Meu processo de escrita tornou-se mais maduro ao longo do tempo. De artigos dogmáticos e fortemente opinativos, verdadeiros ensaios, passei a tentar escrever cada vez mais de forma estritamente científica, preponderantemente descritiva. Isso às vezes é mal compreendido, pois por vezes em processos de avaliação cega por pares recebo um feedback recorrente no sentido de que meus textos seriam demasiadamente descritivos (o que era exatamente minha intenção e o que é, em meu ponto de vista, mérito, e não demérito, em texto científico). Melhoraram minhas fontes também. Em meus primeiros escritos eu não me preocupava muito com as fontes que utilizava, e atualmente sou muito mais seletivo. Mas a maior maturidade de meus últimos escritos tem um preço, a saber, certa perda em termos de criatividade. Comparando meus primeiros escritos com os últimos, percebo uma grande criatividade naqueles e uma criatividade bem menor nestes, mas, em compensação, um grau significativamente maior de cientificidade. Isso é um custo com o qual é preciso se habituar quando se trata de escrita científica, me parece. A liberdade de um ensaio ou de outros tipos de escrita não-científica não caberão em textos científicos. Não me agradam os informalismos e modismos na escrita científica. A escrita de minha tese foi um pouco dramática, pois apesar de eu ter bastante facilidade para escrever encontrava-me significativamente assoberbado de atribuições e cansado. Cursei o doutorado logo após o mestrado, então ao concluir a tese estava no sexto ano seguido de atividade na pós-graduação stricto sensu, sem afastamento, exceto por curtos períodos, da atividade profissional. Na época, era docente e coordenador de curso, então foi um processo que exauriu minhas forças. Se eu pudesse voltar à escrita de minha tese, aplicaria o princípio de que menos pode ser mais. Seria mais objetivo, e faria um texto menos extenso e analítico. Mas apesar de desejar aprimorar minha tese em certos aspectos, considero que são aspectos acidentais, e não essenciais. Aliás, no momento encontro-me prestes a iniciar a revisão da mesma com vistas à sua publicação, em futuro próximo.
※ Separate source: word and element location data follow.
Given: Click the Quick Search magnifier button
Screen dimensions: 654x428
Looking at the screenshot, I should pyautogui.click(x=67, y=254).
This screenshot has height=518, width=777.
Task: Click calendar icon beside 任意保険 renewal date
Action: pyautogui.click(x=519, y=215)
Que projeto você gostaria de fazer, mas ainda não começou? Que livro você gostaria de ler e ele ainda não existe?
Estou realizando um sonho que era o de escrever um livro de Teoria do Estado. Estou concluindo-o e ficando bastante animado com o resultado. Será publicado em breve, ainda em 2018, mesmo sendo estrategicamente mais inteligente lançar os livros no primeiro semestre. Não me importo com isso, e não tenho uma visão comercial de meus livros. Não pretendo escrever para o mercado editorial, pretendo escrever para a academia. Aliás, tenho investido na publicação de livros eletrônicos para livre distribuição, e tem sido muito gratificante. Meu último livro Direito Constitucional em Perspectiva Comparativa: os Sistemas e a Jurisdição Constitucional, escrito em coautoria com a Professora Geziela Iensue, foi publicado neste formato em 2017 e encontra-se disponível para download gratuito no site da Editora (Instituto Brasileiro de Pesquisa Jurídica). Teve importante acolhida e encontra-se atualmente disponibilizado também na Biblioteca Jurídica Virtual da Universidade Nacional Autônoma do México – UNAM, onde recebeu milhares de acessos. Sempre tive o sonho de escrever um livro de Direito Constitucional, um manual ou curso sólido, mais acadêmico do que comercial, mas o momento para levar a cabo este projeto ainda não se apresentou. Além disso, atravessamos no Brasil um período em que é difícil ensinar e escrever sobre Direito Constitucional, então talvez seja um projeto futuro, não sei ao certo. Sempre fui muito vinculado ao Direito Constitucional, mas mais recentemente tenho me aproximado significativamente da Teoria Política, então não sei quais serão os desdobramentos futuros disso em minha produção. Eu adoraria ler um livro que tratasse profundamente do Direito Constitucional Estadual Comparado, em Estados federais, mas não sei se esta obra existe. Eu, pelo menos, não a conheço.